Please reproduce the material below, substituting "The screenshot size (height, width) is" for every "The height and width of the screenshot is" and changing nothing else.

(Word and element location records)
^^^^^^^^
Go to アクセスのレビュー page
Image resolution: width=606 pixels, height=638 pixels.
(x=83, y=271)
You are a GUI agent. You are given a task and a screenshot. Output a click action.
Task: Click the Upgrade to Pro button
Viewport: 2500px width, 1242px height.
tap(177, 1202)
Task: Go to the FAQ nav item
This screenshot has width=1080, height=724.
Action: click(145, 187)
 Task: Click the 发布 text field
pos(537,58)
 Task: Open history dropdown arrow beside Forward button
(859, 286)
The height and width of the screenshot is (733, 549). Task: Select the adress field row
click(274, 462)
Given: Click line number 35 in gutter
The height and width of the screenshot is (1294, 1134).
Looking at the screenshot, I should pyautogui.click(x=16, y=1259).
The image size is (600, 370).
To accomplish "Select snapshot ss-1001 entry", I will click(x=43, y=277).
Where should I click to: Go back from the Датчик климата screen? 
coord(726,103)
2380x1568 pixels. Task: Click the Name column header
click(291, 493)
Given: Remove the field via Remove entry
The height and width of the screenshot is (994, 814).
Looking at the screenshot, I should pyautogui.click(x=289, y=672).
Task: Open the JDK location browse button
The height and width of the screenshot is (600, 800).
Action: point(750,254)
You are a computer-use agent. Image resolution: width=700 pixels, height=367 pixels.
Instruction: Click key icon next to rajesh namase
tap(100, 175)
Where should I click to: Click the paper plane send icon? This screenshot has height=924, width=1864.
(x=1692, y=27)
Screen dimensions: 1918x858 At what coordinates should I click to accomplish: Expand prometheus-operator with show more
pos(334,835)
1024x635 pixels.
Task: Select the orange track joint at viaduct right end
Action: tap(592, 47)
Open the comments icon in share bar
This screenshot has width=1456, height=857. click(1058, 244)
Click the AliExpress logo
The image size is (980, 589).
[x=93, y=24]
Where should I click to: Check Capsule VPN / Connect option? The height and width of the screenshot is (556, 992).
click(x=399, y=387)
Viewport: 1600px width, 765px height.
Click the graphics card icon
^^^^^^^^
### Correct output
Go to アクセスのレビュー page
Image resolution: width=606 pixels, height=638 pixels.
(x=83, y=271)
You are a GUI agent. You are given a task and a screenshot. Output a click action.
Task: Click the Upgrade to Pro button
Viewport: 2500px width, 1242px height.
tap(177, 1202)
Task: Go to the FAQ nav item
This screenshot has width=1080, height=724.
Action: click(145, 187)
 Task: Click the 发布 text field
pos(537,58)
 Task: Open history dropdown arrow beside Forward button
(859, 286)
The screenshot size (height, width) is (733, 549). Task: Select the adress field row
click(274, 462)
Given: Click line number 35 in gutter
The screenshot size (height, width) is (1294, 1134).
Looking at the screenshot, I should pyautogui.click(x=16, y=1259).
The image size is (600, 370).
To accomplish "Select snapshot ss-1001 entry", I will click(x=43, y=277).
Where should I click to: Go back from the Датчик климата screen? 
coord(726,103)
2380x1568 pixels. Task: Click the Name column header
click(291, 493)
Given: Remove the field via Remove entry
The screenshot size (height, width) is (994, 814).
Looking at the screenshot, I should pyautogui.click(x=289, y=672).
Task: Open the JDK location browse button
The screenshot size (height, width) is (600, 800).
Action: point(750,254)
You are a computer-use agent. Image resolution: width=700 pixels, height=367 pixels.
Instruction: Click key icon next to rajesh namase
tap(100, 175)
Where should I click to: Click the paper plane send icon? This screenshot has height=924, width=1864.
(x=1692, y=27)
Screen dimensions: 1918x858 At what coordinates should I click to accomplish: Expand prometheus-operator with show more
pos(334,835)
1024x635 pixels.
Task: Select the orange track joint at viaduct right end
Action: tap(592, 47)
Open the comments icon in share bar
This screenshot has width=1456, height=857. click(1058, 244)
Click the AliExpress logo
The image size is (980, 589).
[x=93, y=24]
Where should I click to: Check Capsule VPN / Connect option? The screenshot size (height, width) is (556, 992).
click(x=399, y=387)
Viewport: 1600px width, 765px height.
Click the graphics card icon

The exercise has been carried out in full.